Purpose : This study examined the factors influencing posttraumatic and conflict management styles for nursing performance in intensive care units (ICUs). Methods : In this study, 250 nurses from eight general hospitals in three cities participated. Structured self-report questionnaires were used to collect data on posttraumatic, conflict management styles, and nursing performance.
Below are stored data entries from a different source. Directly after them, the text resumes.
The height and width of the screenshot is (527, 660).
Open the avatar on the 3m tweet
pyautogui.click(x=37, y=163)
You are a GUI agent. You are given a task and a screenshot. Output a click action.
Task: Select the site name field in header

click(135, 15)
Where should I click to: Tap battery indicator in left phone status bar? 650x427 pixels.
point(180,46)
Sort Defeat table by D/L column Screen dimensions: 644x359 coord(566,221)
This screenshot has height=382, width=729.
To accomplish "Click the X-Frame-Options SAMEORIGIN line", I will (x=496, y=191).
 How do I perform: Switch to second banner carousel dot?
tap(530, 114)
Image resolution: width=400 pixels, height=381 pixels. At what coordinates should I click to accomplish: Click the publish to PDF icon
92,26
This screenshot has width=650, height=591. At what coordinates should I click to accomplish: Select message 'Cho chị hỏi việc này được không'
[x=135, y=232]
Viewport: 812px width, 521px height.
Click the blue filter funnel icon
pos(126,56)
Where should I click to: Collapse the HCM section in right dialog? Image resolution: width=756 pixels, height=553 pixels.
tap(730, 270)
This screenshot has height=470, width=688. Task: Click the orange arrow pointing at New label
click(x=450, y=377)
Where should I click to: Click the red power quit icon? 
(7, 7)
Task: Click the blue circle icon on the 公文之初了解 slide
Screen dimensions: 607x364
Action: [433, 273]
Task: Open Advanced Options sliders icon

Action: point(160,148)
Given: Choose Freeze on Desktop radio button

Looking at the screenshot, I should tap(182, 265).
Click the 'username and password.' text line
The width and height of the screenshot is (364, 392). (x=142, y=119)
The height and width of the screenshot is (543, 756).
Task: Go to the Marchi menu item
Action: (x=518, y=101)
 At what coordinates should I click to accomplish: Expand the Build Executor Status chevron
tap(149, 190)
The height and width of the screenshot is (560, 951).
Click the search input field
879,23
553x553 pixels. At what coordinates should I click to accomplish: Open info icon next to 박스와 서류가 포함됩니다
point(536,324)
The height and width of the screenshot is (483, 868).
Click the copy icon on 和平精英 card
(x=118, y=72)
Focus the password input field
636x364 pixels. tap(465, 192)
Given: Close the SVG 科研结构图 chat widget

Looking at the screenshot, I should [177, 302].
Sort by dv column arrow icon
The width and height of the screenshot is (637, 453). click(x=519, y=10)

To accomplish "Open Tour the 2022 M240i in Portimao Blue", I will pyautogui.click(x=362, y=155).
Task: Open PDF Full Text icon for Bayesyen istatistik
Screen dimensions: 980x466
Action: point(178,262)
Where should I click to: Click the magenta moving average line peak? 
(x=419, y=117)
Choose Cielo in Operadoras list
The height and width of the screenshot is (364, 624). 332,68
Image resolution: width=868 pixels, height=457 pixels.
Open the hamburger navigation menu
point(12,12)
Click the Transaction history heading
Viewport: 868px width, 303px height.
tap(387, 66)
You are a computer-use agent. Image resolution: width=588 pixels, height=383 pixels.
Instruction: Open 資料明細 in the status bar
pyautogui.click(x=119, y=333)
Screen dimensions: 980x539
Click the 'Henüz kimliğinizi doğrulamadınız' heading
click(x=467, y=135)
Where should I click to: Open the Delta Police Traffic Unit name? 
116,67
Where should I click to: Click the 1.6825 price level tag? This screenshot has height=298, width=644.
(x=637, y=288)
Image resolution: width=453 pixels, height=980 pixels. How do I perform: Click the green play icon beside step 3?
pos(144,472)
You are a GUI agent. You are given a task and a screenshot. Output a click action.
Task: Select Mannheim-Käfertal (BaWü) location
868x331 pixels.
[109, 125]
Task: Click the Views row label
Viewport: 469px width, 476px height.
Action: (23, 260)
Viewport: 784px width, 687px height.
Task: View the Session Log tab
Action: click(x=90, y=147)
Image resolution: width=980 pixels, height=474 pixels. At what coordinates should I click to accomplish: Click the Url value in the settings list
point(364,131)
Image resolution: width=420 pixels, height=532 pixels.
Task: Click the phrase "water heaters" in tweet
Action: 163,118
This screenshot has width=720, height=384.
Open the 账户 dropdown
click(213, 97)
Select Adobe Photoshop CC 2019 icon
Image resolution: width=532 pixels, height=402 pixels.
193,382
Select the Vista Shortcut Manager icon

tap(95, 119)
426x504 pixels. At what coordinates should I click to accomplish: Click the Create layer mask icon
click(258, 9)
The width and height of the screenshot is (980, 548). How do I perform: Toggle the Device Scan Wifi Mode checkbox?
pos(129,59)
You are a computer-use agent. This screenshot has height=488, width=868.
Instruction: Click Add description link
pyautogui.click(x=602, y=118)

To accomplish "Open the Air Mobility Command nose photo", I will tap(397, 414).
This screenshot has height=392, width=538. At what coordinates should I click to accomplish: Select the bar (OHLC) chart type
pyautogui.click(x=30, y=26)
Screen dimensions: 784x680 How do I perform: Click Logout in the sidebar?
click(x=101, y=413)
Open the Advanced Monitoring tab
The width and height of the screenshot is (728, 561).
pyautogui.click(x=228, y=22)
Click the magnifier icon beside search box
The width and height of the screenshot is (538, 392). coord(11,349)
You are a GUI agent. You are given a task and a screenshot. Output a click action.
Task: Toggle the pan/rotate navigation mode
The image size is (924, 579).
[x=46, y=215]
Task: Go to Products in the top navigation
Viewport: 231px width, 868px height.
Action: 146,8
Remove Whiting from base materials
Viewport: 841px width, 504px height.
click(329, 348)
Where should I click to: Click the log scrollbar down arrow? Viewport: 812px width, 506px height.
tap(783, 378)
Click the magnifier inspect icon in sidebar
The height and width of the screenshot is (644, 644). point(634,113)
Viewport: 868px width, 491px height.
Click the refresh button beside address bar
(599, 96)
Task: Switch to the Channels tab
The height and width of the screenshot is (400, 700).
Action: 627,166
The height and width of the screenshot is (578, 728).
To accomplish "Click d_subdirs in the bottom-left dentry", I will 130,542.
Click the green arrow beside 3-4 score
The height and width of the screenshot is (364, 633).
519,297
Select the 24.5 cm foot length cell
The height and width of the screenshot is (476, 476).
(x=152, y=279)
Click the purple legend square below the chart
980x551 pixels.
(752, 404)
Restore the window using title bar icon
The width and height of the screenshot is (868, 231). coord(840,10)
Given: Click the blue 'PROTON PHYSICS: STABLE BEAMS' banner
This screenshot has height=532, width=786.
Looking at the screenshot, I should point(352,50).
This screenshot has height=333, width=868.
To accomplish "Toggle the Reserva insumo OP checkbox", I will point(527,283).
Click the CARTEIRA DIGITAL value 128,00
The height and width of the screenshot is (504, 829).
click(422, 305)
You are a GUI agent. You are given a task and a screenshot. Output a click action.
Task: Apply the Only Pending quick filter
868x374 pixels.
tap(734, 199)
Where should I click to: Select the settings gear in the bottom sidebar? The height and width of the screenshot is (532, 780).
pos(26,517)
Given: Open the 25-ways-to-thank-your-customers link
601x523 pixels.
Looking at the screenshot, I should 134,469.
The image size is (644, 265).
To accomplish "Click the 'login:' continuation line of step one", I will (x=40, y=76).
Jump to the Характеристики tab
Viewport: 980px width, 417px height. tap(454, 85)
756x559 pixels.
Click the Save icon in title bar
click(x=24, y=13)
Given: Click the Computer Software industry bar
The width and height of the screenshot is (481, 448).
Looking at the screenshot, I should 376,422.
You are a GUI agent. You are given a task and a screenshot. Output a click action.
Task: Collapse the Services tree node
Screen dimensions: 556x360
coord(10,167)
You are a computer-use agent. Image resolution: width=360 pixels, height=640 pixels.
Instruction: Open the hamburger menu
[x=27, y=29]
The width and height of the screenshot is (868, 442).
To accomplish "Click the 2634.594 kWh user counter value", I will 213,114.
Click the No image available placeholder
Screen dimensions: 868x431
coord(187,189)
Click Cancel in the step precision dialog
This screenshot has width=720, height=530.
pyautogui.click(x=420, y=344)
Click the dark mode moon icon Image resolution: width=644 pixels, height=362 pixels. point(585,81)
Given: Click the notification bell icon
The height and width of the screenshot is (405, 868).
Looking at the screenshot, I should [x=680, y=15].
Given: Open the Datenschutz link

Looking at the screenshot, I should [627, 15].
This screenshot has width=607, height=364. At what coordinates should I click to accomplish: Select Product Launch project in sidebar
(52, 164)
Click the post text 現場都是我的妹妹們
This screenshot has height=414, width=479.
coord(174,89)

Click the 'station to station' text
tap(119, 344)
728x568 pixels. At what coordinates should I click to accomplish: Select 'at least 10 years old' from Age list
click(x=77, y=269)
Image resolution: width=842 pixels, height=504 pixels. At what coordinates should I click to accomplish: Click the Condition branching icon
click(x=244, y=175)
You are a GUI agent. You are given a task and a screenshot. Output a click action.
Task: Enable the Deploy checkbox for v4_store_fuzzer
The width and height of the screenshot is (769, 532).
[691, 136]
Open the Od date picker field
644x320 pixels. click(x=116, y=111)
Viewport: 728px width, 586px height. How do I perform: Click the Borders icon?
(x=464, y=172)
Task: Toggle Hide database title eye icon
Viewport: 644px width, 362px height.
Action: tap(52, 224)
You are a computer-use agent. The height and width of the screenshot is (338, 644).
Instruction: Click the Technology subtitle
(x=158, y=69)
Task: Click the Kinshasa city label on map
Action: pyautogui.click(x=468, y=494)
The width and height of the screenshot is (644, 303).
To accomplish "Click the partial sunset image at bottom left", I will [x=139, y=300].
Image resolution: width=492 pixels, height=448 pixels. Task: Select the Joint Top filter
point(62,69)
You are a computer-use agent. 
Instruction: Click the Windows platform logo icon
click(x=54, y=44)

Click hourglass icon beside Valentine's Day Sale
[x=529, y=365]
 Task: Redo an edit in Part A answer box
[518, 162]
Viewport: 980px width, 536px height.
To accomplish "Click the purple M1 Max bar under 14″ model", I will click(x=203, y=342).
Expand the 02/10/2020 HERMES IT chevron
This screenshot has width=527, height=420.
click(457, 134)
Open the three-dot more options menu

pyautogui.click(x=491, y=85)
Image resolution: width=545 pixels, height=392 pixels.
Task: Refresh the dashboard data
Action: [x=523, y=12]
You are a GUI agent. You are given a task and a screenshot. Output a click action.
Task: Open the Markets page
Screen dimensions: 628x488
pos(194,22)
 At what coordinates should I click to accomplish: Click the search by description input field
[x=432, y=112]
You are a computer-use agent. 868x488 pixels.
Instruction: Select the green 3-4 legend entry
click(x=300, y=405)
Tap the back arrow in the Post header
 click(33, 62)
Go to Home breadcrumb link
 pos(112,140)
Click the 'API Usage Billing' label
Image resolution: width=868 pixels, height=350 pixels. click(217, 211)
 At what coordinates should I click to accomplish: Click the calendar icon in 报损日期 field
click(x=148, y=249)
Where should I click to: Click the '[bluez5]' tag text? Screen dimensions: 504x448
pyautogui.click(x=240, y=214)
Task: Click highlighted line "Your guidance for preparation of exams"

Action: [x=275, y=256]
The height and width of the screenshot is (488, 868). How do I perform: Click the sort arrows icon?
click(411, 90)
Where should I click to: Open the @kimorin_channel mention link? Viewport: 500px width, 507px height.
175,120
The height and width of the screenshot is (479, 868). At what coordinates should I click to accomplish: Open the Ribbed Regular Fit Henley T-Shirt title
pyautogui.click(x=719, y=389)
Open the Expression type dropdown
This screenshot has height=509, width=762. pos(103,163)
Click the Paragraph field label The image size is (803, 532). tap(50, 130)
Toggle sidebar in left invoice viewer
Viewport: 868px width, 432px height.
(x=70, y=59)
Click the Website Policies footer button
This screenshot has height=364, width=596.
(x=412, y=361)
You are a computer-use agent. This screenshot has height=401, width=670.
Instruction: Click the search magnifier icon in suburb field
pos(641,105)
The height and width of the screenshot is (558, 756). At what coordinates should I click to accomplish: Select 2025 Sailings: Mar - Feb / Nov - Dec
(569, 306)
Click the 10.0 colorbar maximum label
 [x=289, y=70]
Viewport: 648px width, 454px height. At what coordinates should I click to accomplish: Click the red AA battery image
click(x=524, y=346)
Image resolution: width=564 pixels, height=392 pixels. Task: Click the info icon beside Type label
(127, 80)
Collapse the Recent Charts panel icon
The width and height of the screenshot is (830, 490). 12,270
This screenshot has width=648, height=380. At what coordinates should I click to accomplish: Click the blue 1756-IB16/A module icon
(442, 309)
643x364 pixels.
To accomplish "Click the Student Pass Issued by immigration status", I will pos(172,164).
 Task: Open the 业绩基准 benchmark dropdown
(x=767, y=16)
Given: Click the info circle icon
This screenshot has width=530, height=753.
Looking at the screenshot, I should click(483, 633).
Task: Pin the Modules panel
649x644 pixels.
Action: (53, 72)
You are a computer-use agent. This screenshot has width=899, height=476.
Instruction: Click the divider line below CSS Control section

Finally, the data were analyzed by SAS 9.3 program. Results : The mean of total sum scores was 31.29, and the high risk of posttraumatic symptoms was 61.2%. It was noted that nursing performance is significantly correlated with collaboration, compromise, accommodation styles, and intrusion. Collaboration styles (${\beta}=0.39$, p<.001) and hyperarousal (${\beta}=-0.22$, p=.050), ICU experience below 1 year (${\beta}=-0.21$, p=.027) and that of 5-10 years (${\beta}=-0.19$, p=.049), and compromise style (${\beta}=0.16$, p=.049) were found to be the factors influencing nursing performance with 35.9% explanatory power value of regression model. Conclusions : The results of the study reveal that conflict management styles, hyperarousal, and ICU experience are factors predicting the successful performance of ICUs. These findings emphasize the need of developing interventions to reduce stress symptoms and conflicts in ICUs.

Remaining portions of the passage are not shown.